Sementara dalam kasus Korupsi suap Bupati Jombang Nyono Suhari Wihandoko, JPU KPK tidak menghadirkan Wartawan Harian terkenal di Jawa Timur, walau dalam dakwaan JPU KPK, mapun yang terungkap dalam persidangan, bahwa duit “haram” yang diterima Bupati Jombang, sebahahian atau sebesar Rp 10 juta untuk pemasangan iklan terkait pencalonan Nyono sebagai Bupati dalam Pilkada Juni 2018.
Dalam sidang kali ini yang “menghiasi” adalah anggota LSM (Lembaga Suwadaya Masyarakat) Perintis, dalam kasus perkara dugaan Korupsi dana Bansos (Bantuan Sosial) yang berasal dari APBD Kabupaten Jember Tahun Anggaran 2015 sebesar Rp 38 milliar, yang pencairannya tidak sesuai dengan prsedur oleh Pemda terhadap DPRD Kabupaten Jember, hingga menyeret Ketua DPRD Koabupaten Jember periode 2014 - 2019 menjadi terdakwa. Sementara Sekda dan Kepala BPKAD sudah dipenjarakan setelah terlebih dahulu ditetapkan menjadi tersangka oleh penyidik Kejati Jatim beberap minggu lalu.

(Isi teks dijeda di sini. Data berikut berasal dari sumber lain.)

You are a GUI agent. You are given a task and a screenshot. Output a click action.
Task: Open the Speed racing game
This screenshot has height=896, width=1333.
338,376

Selasa, 14 Agustus 2018, JPU dari Kejari Jember menghadirkan Solihin selaku anggota LSM Perintis di Kabupaten Jember sebagai saksi untuk terdakwa Thoif Zamroni selaku Ketua DPRD Kabupaten Jember periode 2014 - 2019 dalam kasus perkara dugaan Korupsi penggunaan dana Bantuan Sosial (Bansos) sebesar Rp 38 milliar yang bersumber dari APBD Kabupaten Jember Tahun Anggaran (TA) 2015, yang merugikan keuangan negara sesuai hasil perhitungan keuangan negara (HPKN) BPKP (Badan Pemeriksa Keuangan dan Pembangunan) Perwakilan Provins Jatim Nomor: S-1214/13/05/2018 tanggal 5 Maret 2018. sebesar Rp1.045.000.000 (Satu milliar Empat puluh Lima juta rupiah).

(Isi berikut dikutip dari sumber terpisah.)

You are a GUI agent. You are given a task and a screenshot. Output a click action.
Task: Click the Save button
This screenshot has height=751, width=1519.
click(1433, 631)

Sidang yang berlangsung (Selasan, 14 Agustus 2018) di ruang sidang Candra Pengadilan Tipikor Surabaya dengan Ketua Majelis Hakim Wiwin Arodawanti adalah agenda pemeriksaan saksi selaku penerima dana Bansos yang dihadirkan JPU Kejari Jember. Sidang dilangsungkan dalam 3 session.
Selain saksi Solihin selaku LSM, JPU juga menghadirkan Subairi dan Muchtar Sami’an selaku koordinator Kelompok yang ditunjuk oleh terdakwa. Selain itu, kedua saksi ini juga sebagai pengurus kelompok tani, serta beberapa saksi lainnya yang juga sebagai penerima dana Bansos itu, diantaranya Asy'ari (Ketua Kelompok Ternak Kambing), Abdul Jalal selaku Ketua Kelompok Ternak Bebek Abadi, Mahfud Bajkuni (Ketua Kelompok Bintang Jaya), Nabhan Baidi (Ketua Kelompok Ternak Ayam Jaya) dan Amar Susilo (Ketua Kelompo Ternak Maju).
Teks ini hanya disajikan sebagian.